AVS 52nd International Symposium
    Applied Surface Science Monday Sessions
       Session AS+BI+NS-MoM

Paper AS+BI+NS-MoM3
Local Mobility in Membranes: Atomic Force Microscopy and Fluorescence Correlation Spectroscopy

Monday, October 31, 2005, 9:00 am, Room 206

Session: Nanoscale Analysis: Biomaterial and Other Applications
Presenter: A.R. Burns, Sandia National Laboratories
Authors: A.R. Burns, Sandia National Laboratories
D.J. Frankel, Sandia National Laboratories
Correspondent: Click to Email
The lateral organization and dynamics of lipids and proteins in membranes are critical to cellular signaling processes. Fluorescence imaging and atomic force microscopy (AFM) are both effective ways to map the location and structure of membrane components and domains (e.g., lipid rafts) in supported membranes.

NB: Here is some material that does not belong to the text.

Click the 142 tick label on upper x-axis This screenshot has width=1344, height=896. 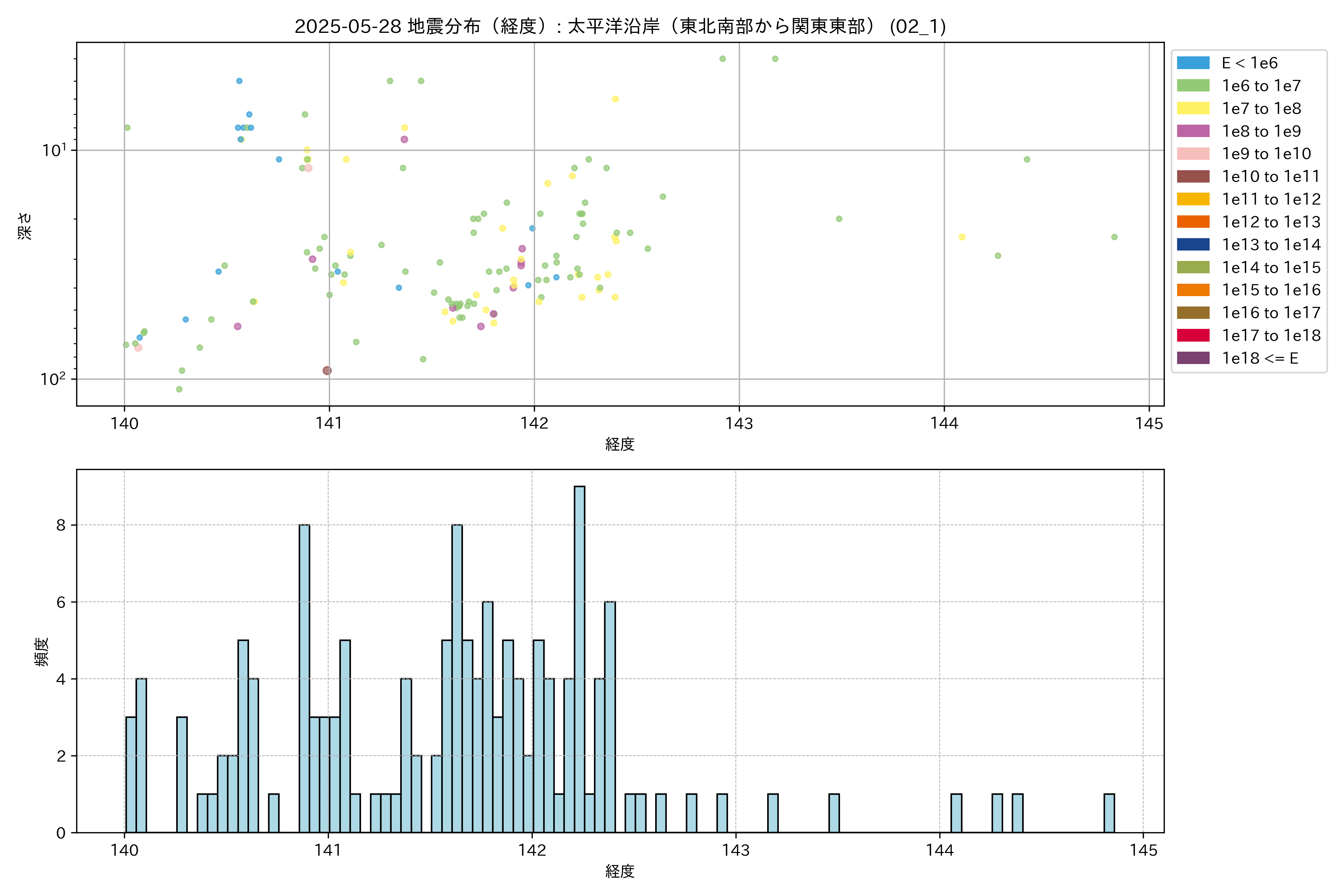[534, 423]
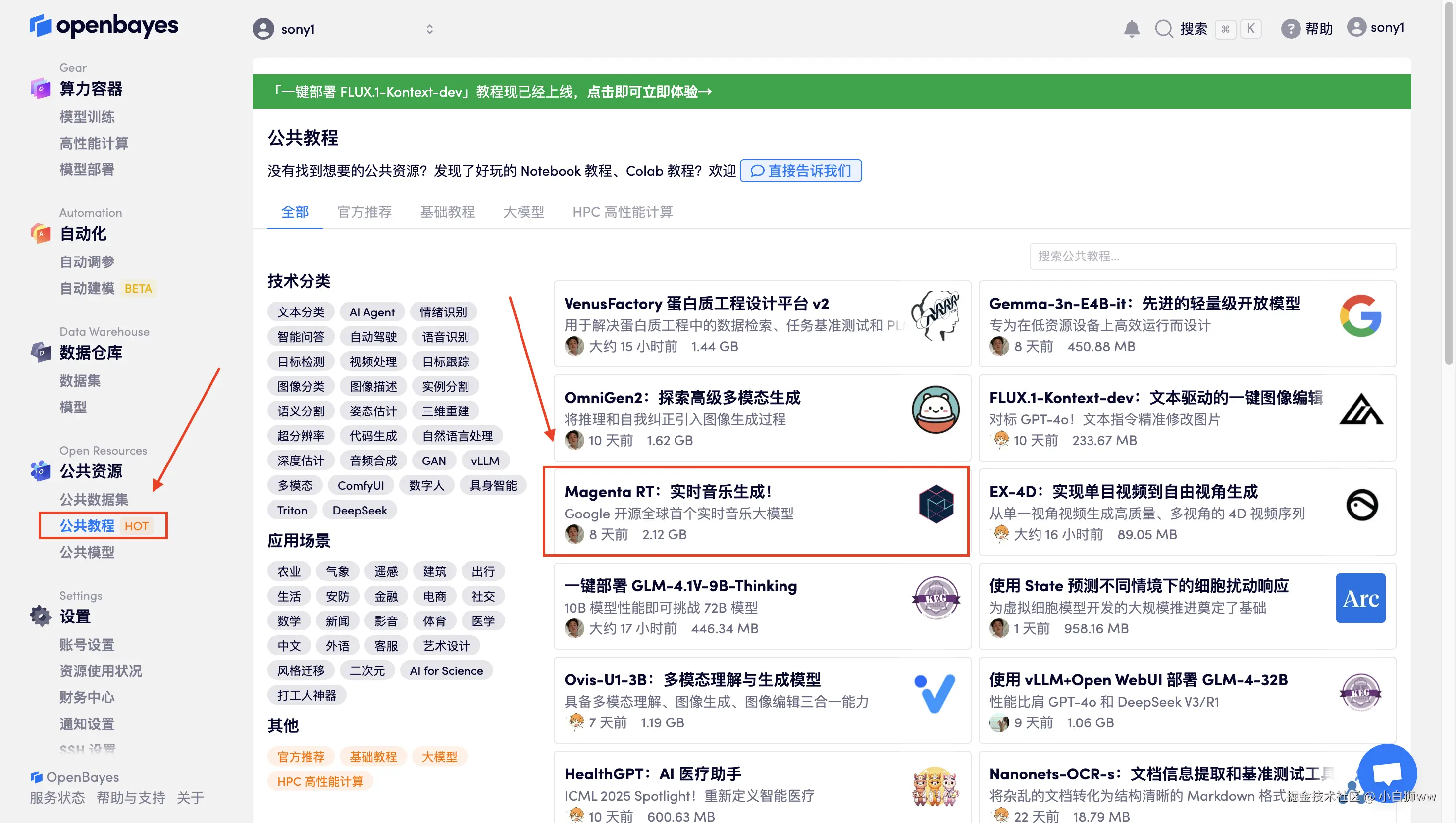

Since dynamical processes like translational diffusion of lipids and proteins are dependent on the local membrane structure and molecular interactions, it would be advantageous to correlate dynamics with detailed topography mapped out with AFM. We do this by performing fluorescence correlation spectroscopy (FCS) at specific sites imaged by simultaneous AFM and submicron confocal fluorescence microscopy. We have thus examined the relative partitioning and diffusion coefficients for both tail and head labeled GM1 ganglioside, as well as for head and tail labeled phospholipids, in phase separated domains. Our results indicate significant mobility changes in the micron-scale domains due to differences in lipid packing and ordering. We also observe a large reduction in the mobility of GM1 when bound to cholera toxin B fragments. The effects of membrane proteins will be discussed as well. This research was supported in part by the Division of Materials Science and Engineering, Office of Basic Energy Sciences, U.S. Department of Energy. Sandia is a multiprogram laboratory operated by Sandia Corporation, a Lockheed Martin Company, for the U.S. Department of Energy under Contract DE-AC04-94AL85000.